Retype, without pictures, the line holding "The image size" and each line below it through the final line.

Source records
★ ★ ★ ★
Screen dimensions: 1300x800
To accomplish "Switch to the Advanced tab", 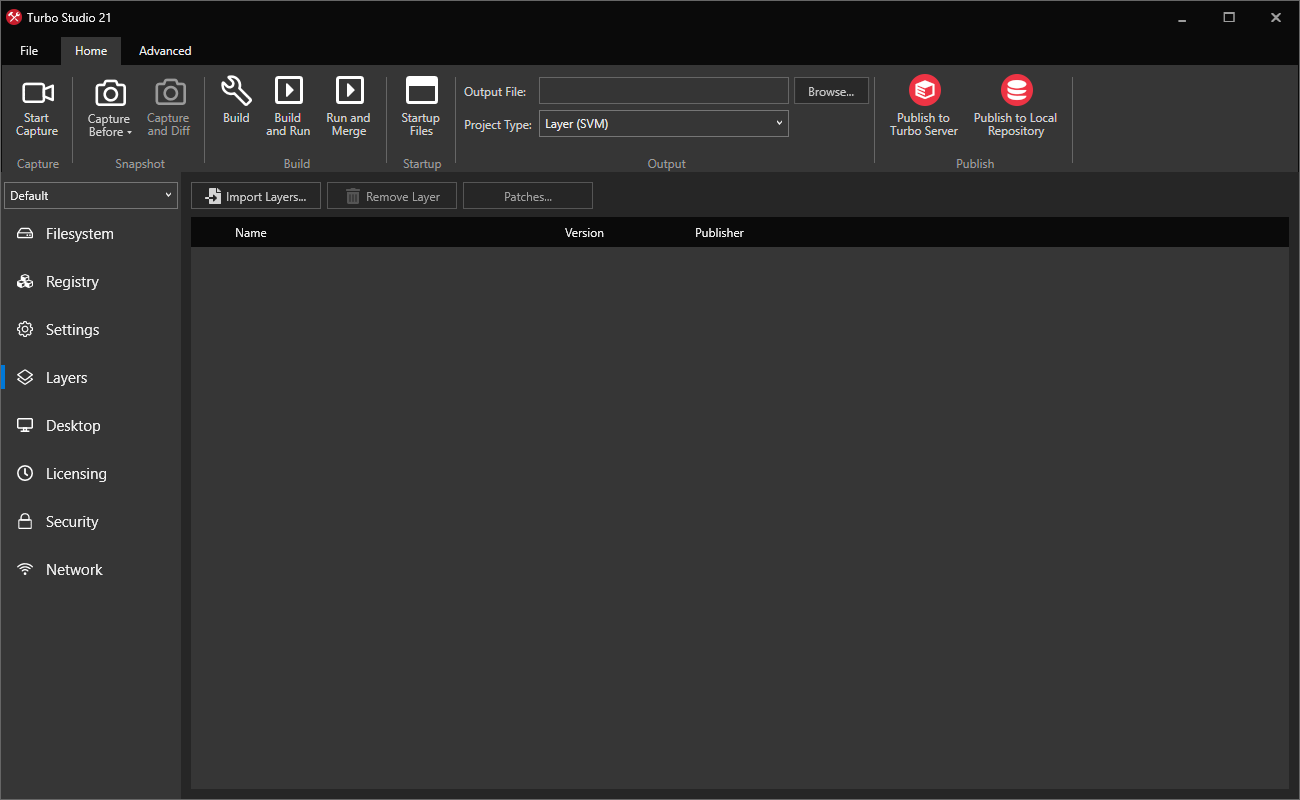I will click(164, 50).
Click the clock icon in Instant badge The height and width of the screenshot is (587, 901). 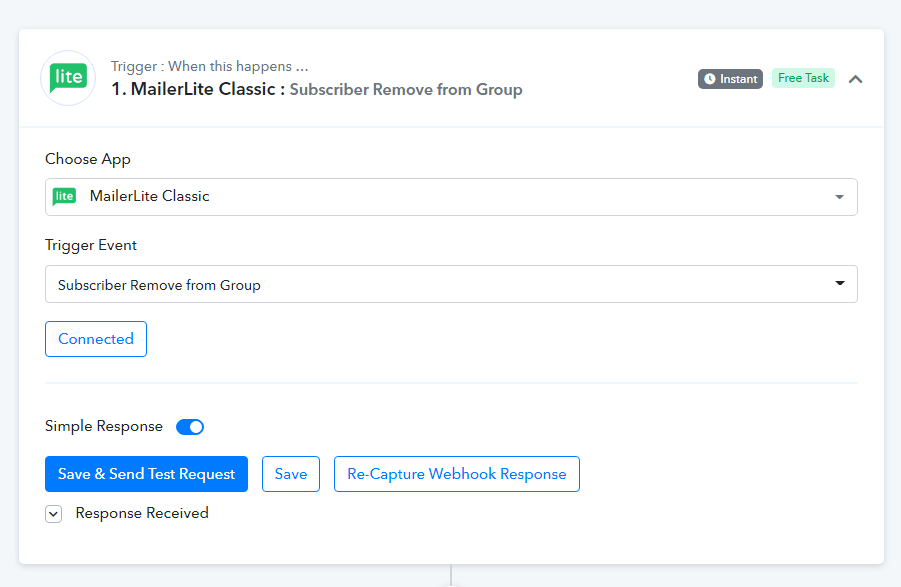[x=710, y=79]
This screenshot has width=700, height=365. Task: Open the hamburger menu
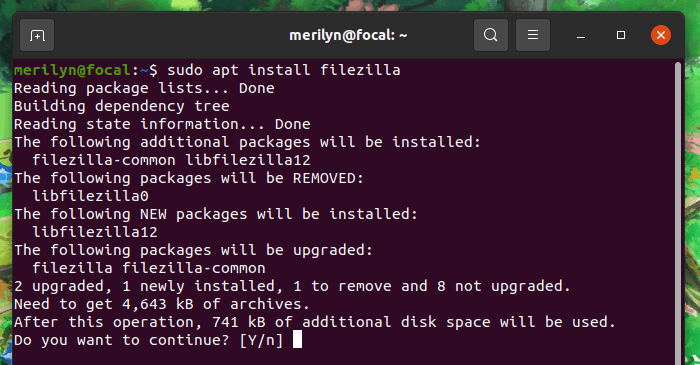point(533,35)
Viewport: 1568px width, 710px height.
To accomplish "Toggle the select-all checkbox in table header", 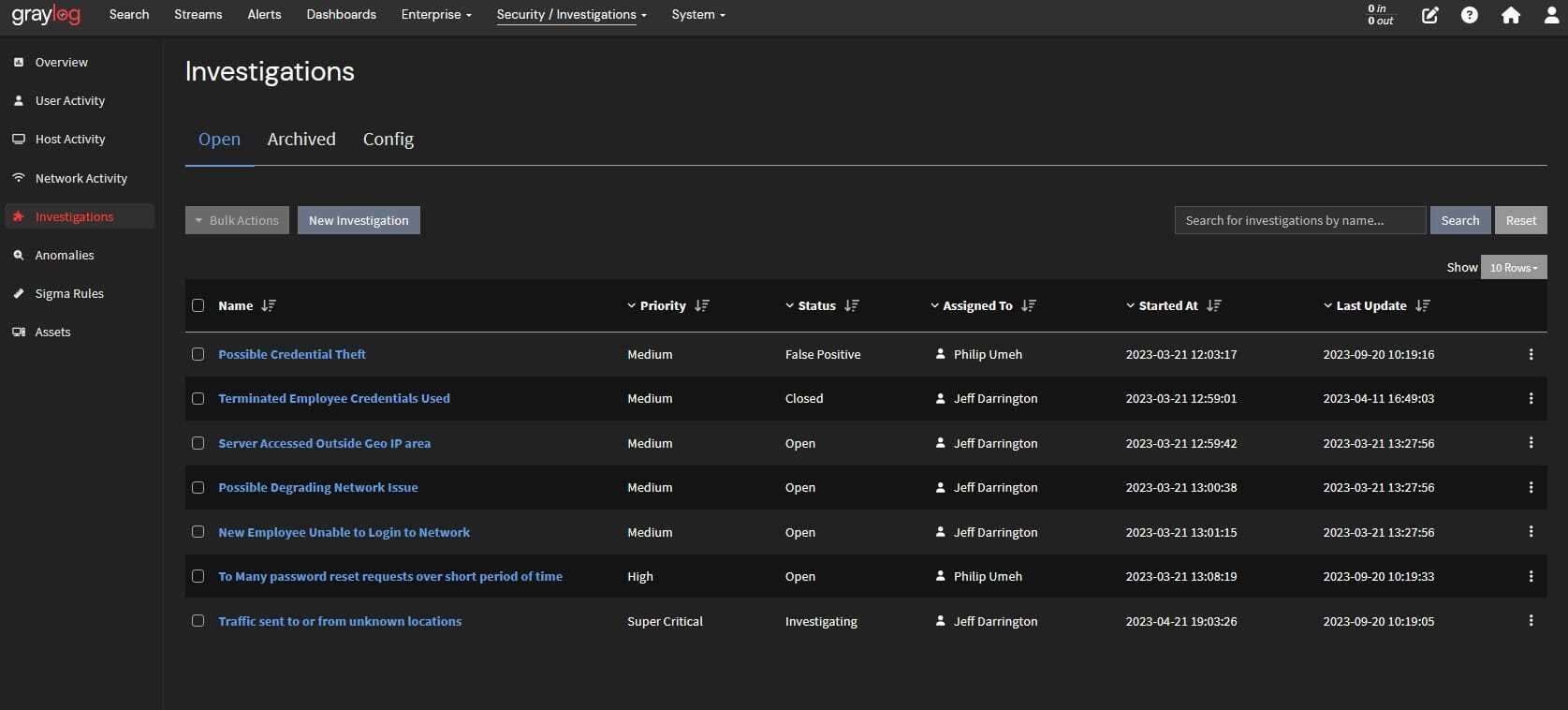I will 198,305.
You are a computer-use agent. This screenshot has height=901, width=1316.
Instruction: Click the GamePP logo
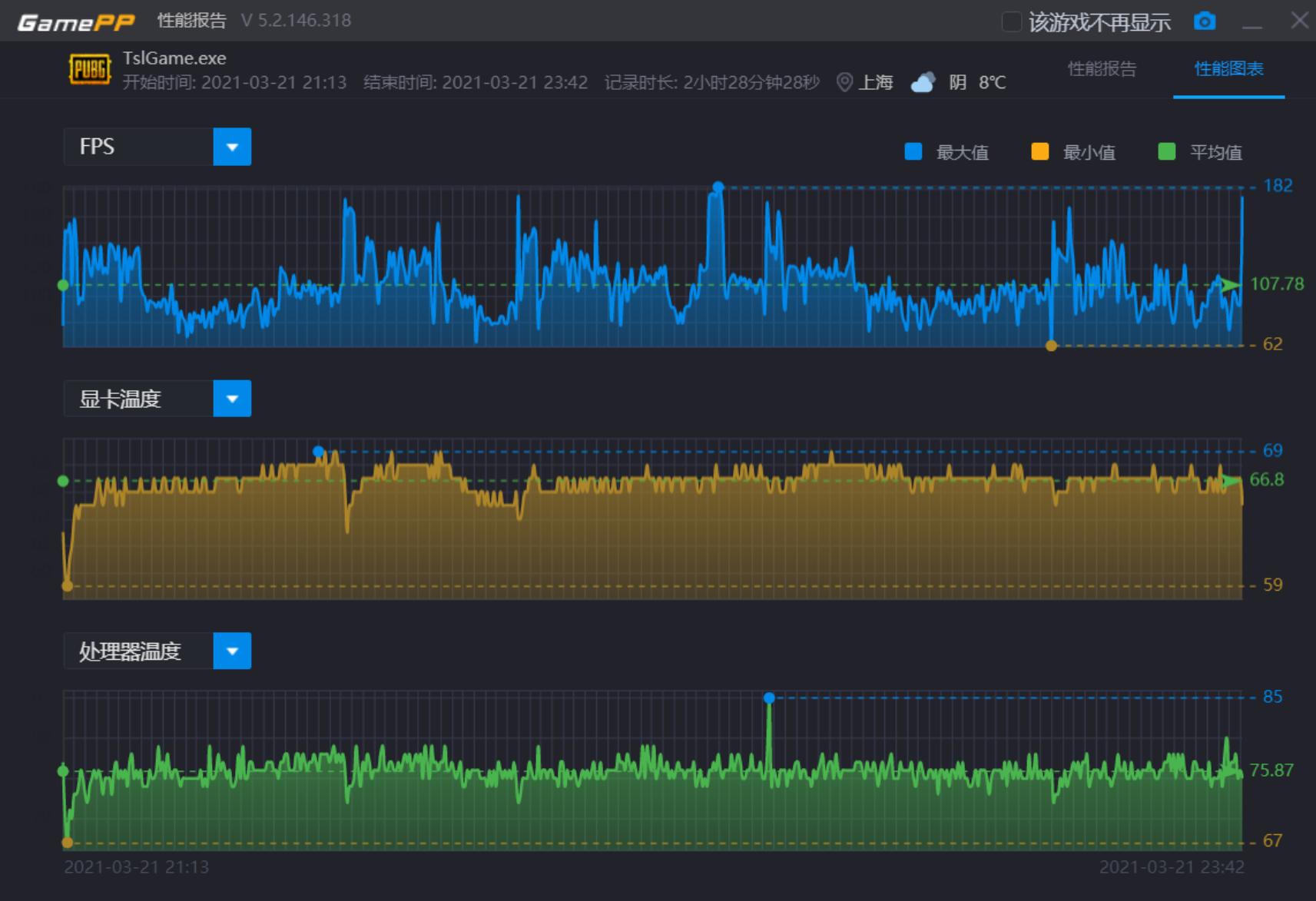coord(76,22)
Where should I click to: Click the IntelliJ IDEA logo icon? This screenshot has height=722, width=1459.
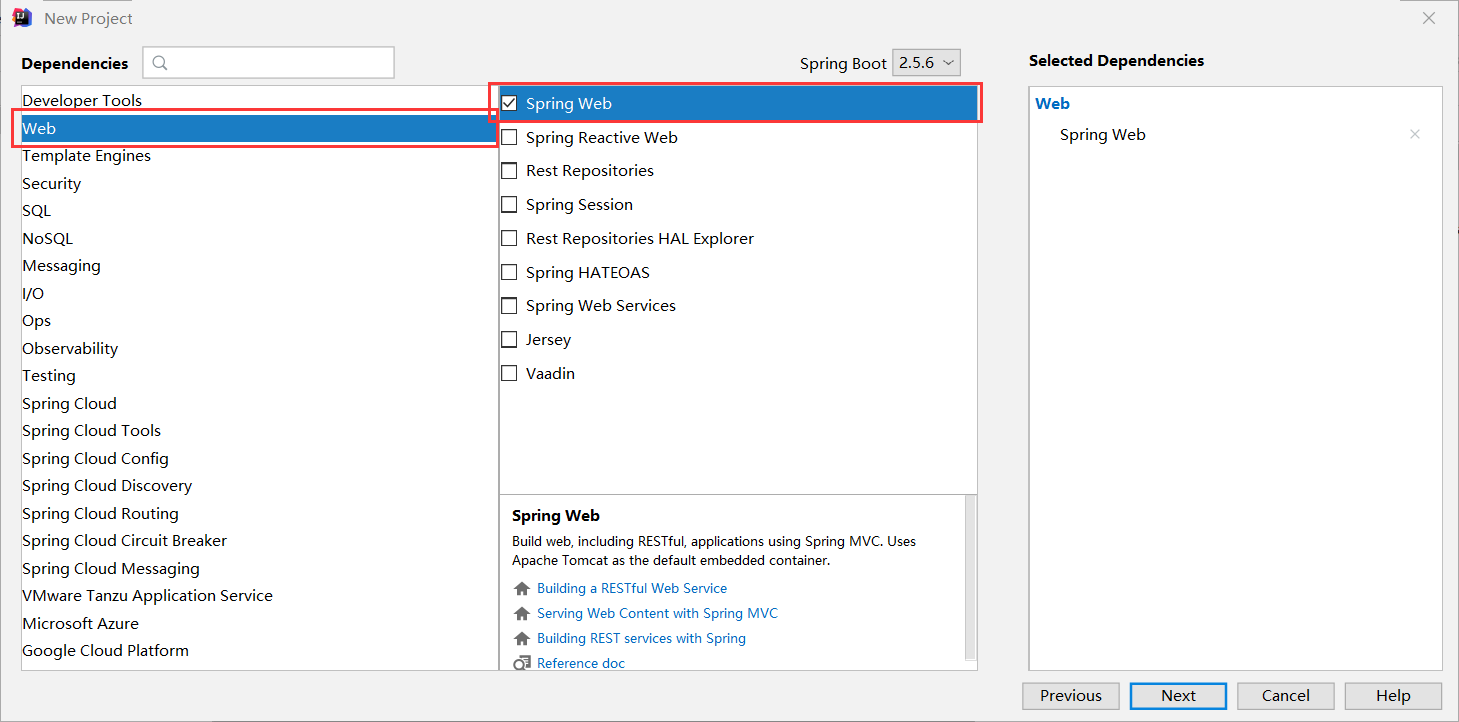(x=22, y=18)
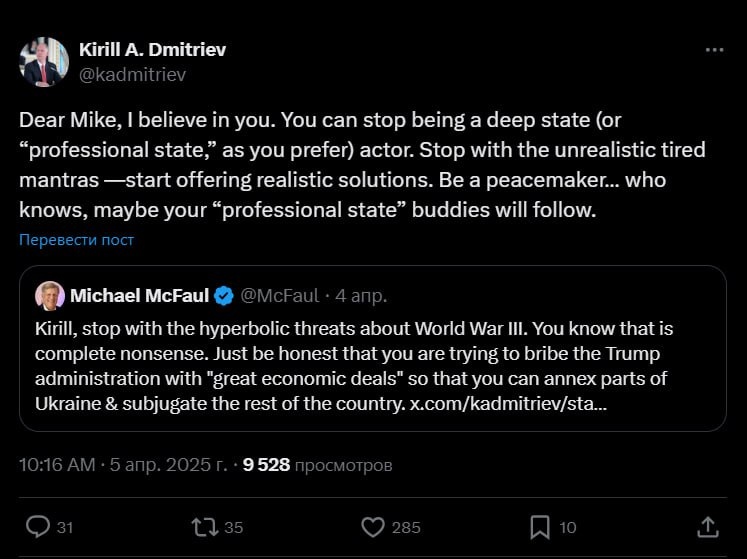The height and width of the screenshot is (559, 747).
Task: Open the quoted McFaul post text
Action: pos(352,355)
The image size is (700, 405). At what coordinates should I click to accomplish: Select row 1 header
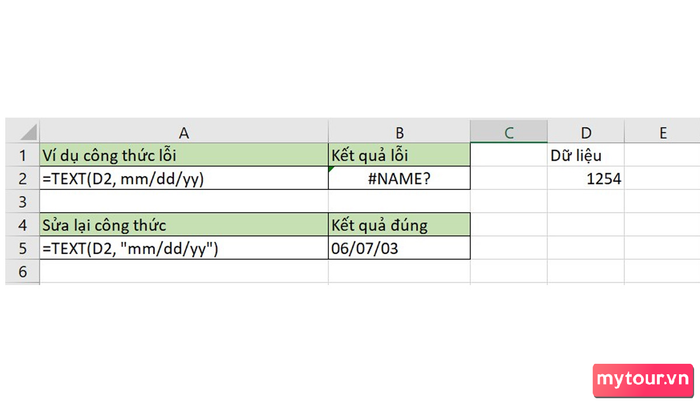point(23,155)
★ ★ ★ ★
**SOLUTION**
The image size is (700, 405). At what coordinates should I click to accomplish: Select row 1 header
point(23,155)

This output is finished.